(x+3)(X+4)>0
>0 means that the function on the left side should be positive.
since we have 2 numbers mutliplying by each other, then either both of them are positive (+) or both are negative (-)
then,
x+3> 0 and x+4>0
==> x>-3 and X>-4 .... then the interval would be (-3, inf)
now lets wok on the negative side
both numbers are negative (-), then
x+3<0 and x+4< 0
x<-3 and x<-4 .... the interval is (-inf, -4)
then the inequality is ture iff (-inf, -4) OR ( -3, inf)
or means either the first or the second but not both
===> (-inf, -4) U (-3, inf)
(x+3)(x+4) > 0.
To find the real numbers that satisfies the above product.
Solution:
Let f(x) = (x+3)(x+4)
So f(x) vanishes when eother of the factors is zero.
Consider the sign of f(x) = (x+3)(x+4). When x<-4, both factors are negative . So the product of 2 negatives is positve. So f(x) = (x+3)(x+4) > 0 when x <-4.
When x=-4. f(x) = 0 as (x+3)(-4+4) = 0
When -4 < x<-3, f(x) has x+3 negative and x+4 is positive. So the product of a negative and positive factor is negative.
When x>-3, both factors are positive.
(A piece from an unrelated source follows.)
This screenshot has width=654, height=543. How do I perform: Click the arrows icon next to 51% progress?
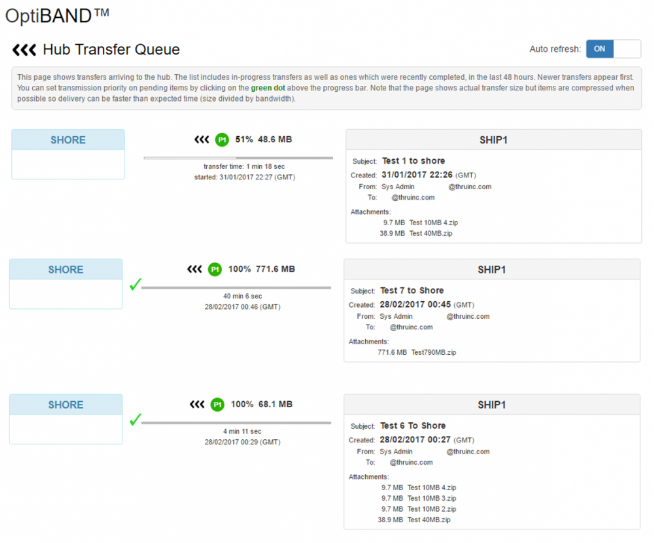[201, 139]
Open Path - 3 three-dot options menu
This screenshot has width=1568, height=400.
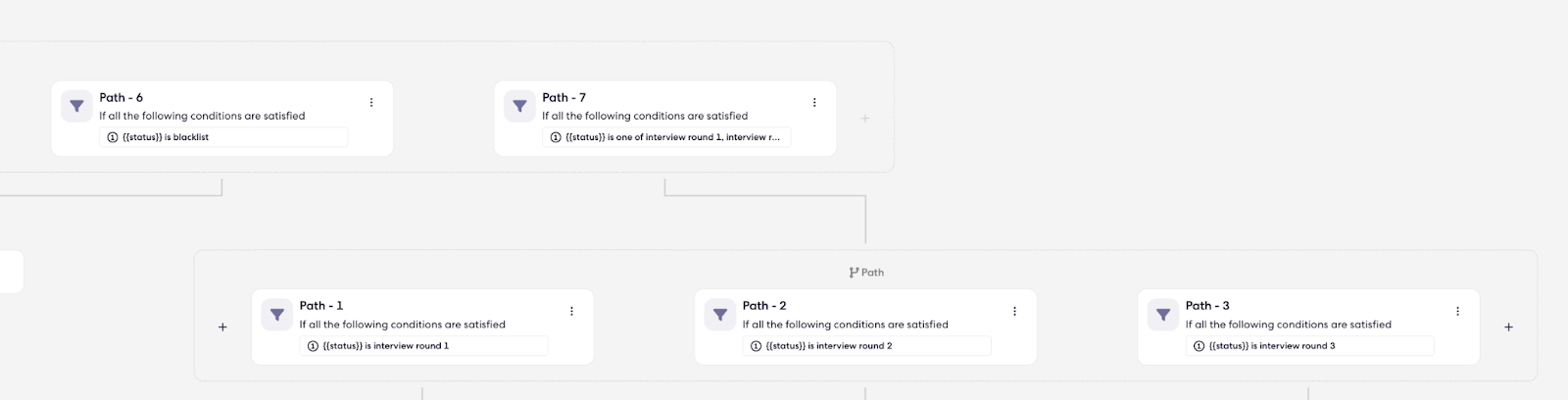pyautogui.click(x=1457, y=311)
Therefore f(x) is positive.
So for f(x) > 0, x <-4 or x >-3. That means x should be outside the interval (-3 , -4)
To satisfy the inequality, both factors of the product have to have the same sign, that means that, if (x+3) is positive, (x+4)>, too, and reverse.
Let's solve both cases.
First, let's consider both factors as being positive:
x+3>0
x+3-3>-3
x+0>-3
x>-3, which is the interval (-3, inf.)
x+4>0
x+4-4>-4
x>-4, which is the interval (-4, inf.)
The common interval which satisfies the inequality is (-3, inf.).
The other case is when both factors are negative.
x+3<0
x<-3, which is the interval (-inf, -3)
and
x+4<0
x<-4, which is the interval (-inf, -4).
The common interval which satisfies the inequality is (-inf, -4).